- **Description of the task**
Supply the number of lines below containing "computer", nothing else.

(Dataset entries)
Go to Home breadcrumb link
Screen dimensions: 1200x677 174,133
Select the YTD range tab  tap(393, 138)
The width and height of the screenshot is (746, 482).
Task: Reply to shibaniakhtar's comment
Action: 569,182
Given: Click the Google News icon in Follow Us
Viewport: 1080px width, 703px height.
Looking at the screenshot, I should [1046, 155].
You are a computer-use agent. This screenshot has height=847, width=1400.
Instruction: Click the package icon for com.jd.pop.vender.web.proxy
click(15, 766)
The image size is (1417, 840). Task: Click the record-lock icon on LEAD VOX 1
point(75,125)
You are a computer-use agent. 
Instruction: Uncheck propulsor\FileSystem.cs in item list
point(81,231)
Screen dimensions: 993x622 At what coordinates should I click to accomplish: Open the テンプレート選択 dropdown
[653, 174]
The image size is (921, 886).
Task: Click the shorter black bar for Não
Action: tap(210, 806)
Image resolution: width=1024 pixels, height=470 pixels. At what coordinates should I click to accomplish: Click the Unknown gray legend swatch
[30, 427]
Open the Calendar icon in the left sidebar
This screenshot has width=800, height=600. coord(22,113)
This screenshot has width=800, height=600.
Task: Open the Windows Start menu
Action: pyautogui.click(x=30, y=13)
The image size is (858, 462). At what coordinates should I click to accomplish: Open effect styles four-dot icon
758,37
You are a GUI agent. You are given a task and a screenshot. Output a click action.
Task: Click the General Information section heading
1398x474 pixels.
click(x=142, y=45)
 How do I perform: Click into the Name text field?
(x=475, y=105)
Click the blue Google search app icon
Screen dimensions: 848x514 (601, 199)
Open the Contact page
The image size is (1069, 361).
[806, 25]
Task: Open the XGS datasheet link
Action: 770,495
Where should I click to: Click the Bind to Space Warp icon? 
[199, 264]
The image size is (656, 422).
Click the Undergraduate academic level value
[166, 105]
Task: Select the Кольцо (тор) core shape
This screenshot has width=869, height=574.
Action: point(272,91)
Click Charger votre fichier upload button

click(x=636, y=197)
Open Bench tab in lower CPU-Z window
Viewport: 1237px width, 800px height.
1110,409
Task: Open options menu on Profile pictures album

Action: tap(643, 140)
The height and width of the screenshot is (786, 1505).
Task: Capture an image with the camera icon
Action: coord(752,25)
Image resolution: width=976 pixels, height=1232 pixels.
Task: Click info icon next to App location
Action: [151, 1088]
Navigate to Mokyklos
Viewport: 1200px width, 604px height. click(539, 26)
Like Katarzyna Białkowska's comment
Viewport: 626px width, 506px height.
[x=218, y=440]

- **Task output**
2